===== The records

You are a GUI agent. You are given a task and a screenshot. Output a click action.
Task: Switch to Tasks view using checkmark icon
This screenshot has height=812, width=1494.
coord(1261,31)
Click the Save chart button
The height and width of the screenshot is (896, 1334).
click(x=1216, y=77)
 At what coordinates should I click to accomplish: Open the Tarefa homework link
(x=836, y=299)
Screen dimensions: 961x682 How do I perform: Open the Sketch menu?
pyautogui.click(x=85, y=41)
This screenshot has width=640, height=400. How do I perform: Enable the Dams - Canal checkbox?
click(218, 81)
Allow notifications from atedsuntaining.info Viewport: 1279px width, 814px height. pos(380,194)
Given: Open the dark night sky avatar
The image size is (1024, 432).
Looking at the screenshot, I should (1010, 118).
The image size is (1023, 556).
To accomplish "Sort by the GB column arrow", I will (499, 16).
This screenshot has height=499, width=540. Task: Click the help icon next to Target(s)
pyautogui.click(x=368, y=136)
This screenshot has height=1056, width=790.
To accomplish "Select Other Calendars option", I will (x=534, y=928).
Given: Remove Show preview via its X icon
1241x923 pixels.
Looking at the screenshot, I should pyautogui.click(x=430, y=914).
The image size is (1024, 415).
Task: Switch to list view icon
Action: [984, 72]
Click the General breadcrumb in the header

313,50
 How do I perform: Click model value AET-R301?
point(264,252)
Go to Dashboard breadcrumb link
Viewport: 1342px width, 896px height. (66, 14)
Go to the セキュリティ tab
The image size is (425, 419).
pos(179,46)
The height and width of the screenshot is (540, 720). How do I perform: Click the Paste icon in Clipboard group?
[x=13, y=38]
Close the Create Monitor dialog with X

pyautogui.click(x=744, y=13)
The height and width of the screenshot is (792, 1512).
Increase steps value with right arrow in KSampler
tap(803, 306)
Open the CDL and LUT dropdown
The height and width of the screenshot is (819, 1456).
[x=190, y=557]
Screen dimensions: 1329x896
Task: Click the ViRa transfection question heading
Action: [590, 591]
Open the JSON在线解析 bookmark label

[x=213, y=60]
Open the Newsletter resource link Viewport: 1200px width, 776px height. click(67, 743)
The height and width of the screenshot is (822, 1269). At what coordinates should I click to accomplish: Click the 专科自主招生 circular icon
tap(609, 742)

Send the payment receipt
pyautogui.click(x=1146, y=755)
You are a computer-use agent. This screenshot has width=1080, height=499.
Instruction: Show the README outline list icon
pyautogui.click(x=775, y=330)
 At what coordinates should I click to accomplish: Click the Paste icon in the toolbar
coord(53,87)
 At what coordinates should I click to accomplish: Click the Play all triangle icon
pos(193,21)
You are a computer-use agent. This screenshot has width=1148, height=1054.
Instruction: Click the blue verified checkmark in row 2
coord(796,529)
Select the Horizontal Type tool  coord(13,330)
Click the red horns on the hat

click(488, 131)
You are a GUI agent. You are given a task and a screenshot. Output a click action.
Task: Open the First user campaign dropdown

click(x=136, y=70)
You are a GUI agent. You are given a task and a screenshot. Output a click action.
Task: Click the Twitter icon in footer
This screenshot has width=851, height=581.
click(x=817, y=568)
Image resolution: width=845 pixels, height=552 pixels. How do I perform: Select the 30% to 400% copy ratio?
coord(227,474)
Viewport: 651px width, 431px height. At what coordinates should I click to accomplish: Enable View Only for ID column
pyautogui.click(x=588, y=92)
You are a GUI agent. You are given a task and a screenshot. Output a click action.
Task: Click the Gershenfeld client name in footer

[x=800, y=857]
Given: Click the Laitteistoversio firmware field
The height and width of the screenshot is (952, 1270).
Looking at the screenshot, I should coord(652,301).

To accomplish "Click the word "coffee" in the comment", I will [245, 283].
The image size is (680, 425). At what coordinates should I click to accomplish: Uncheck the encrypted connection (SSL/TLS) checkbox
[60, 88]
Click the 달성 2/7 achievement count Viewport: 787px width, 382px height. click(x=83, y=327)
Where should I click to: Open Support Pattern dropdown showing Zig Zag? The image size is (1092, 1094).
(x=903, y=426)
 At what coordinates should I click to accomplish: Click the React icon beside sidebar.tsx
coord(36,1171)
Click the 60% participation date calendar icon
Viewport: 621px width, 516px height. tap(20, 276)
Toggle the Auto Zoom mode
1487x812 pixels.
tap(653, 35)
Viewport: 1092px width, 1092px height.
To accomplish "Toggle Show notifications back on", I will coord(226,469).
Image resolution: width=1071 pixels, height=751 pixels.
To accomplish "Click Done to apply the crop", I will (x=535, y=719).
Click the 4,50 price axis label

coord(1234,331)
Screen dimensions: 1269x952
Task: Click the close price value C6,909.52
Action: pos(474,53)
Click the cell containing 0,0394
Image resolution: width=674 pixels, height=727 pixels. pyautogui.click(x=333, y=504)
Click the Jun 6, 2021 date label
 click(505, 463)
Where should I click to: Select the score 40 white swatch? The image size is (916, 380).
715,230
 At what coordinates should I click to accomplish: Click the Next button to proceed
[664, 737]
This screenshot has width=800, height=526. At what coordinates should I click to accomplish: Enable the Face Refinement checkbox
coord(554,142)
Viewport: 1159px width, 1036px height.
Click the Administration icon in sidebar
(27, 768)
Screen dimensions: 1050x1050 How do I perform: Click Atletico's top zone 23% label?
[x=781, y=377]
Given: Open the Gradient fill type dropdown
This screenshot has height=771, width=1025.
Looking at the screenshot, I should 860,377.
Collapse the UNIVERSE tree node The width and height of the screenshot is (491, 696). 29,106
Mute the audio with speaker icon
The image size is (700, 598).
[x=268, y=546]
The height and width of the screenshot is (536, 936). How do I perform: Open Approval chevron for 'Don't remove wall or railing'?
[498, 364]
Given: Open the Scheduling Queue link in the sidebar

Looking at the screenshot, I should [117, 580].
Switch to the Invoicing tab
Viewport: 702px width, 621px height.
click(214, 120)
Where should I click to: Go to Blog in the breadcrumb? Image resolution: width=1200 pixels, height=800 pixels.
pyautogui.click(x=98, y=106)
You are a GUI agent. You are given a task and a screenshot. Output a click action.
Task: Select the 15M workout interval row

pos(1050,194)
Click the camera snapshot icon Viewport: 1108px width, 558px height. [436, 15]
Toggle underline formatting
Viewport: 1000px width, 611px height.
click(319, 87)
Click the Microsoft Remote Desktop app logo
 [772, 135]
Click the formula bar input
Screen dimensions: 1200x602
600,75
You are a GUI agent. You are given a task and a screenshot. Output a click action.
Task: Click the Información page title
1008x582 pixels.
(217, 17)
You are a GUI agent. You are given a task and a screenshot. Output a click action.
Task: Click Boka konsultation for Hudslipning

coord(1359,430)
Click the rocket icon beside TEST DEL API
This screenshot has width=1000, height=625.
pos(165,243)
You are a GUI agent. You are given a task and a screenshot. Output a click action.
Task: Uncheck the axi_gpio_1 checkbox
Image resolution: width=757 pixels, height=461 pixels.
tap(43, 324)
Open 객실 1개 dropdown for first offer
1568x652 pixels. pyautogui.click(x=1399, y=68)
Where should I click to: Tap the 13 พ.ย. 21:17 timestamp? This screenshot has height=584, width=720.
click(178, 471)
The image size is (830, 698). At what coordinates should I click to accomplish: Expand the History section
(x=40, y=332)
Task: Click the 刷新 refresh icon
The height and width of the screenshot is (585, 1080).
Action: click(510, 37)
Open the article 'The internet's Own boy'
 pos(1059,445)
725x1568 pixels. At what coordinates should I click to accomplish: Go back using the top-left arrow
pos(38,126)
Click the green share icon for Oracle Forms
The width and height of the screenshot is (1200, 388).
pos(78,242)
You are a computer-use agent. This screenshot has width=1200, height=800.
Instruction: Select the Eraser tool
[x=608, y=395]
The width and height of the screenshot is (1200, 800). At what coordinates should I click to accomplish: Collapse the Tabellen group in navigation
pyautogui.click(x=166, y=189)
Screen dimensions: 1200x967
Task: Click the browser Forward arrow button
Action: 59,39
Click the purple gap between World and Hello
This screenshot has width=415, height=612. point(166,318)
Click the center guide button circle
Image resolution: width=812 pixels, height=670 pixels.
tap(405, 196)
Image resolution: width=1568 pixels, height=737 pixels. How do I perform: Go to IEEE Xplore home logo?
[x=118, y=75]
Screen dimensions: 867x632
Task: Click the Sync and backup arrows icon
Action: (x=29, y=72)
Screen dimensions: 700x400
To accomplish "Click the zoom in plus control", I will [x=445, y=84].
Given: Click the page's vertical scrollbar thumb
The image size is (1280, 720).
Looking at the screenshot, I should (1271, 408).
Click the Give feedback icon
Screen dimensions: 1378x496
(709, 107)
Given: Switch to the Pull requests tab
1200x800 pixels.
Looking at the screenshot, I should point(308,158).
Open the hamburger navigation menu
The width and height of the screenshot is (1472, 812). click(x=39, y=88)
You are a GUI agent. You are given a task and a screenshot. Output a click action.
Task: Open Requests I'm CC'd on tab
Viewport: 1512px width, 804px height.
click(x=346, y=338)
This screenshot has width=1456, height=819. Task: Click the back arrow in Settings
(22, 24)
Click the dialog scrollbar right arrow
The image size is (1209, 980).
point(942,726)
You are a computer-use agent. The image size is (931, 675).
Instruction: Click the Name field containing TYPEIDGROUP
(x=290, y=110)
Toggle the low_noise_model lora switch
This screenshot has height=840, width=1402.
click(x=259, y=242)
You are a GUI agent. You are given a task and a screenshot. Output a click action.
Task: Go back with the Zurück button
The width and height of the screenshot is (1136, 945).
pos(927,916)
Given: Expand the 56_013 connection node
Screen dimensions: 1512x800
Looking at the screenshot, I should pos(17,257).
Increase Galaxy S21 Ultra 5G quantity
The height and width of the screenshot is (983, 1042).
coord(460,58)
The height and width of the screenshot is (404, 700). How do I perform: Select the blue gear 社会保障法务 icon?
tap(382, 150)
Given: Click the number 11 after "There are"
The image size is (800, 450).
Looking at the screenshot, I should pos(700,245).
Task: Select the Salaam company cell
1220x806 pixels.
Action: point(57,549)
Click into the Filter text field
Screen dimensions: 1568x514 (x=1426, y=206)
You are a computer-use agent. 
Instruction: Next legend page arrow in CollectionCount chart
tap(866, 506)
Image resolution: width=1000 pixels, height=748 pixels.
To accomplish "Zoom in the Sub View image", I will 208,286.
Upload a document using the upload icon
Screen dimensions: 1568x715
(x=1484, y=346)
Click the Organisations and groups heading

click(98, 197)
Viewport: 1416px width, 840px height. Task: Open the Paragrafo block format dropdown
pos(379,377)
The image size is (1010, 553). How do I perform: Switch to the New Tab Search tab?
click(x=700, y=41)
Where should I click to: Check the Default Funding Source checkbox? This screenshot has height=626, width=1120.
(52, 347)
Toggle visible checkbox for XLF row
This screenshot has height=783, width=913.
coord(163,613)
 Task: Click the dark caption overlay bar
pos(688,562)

==========

Brief
Please show each line of the listing above that contains the word "footer".

Output for this task
Task: Click the Twitter icon in footer
Task: Click the Gershenfeld client name in footer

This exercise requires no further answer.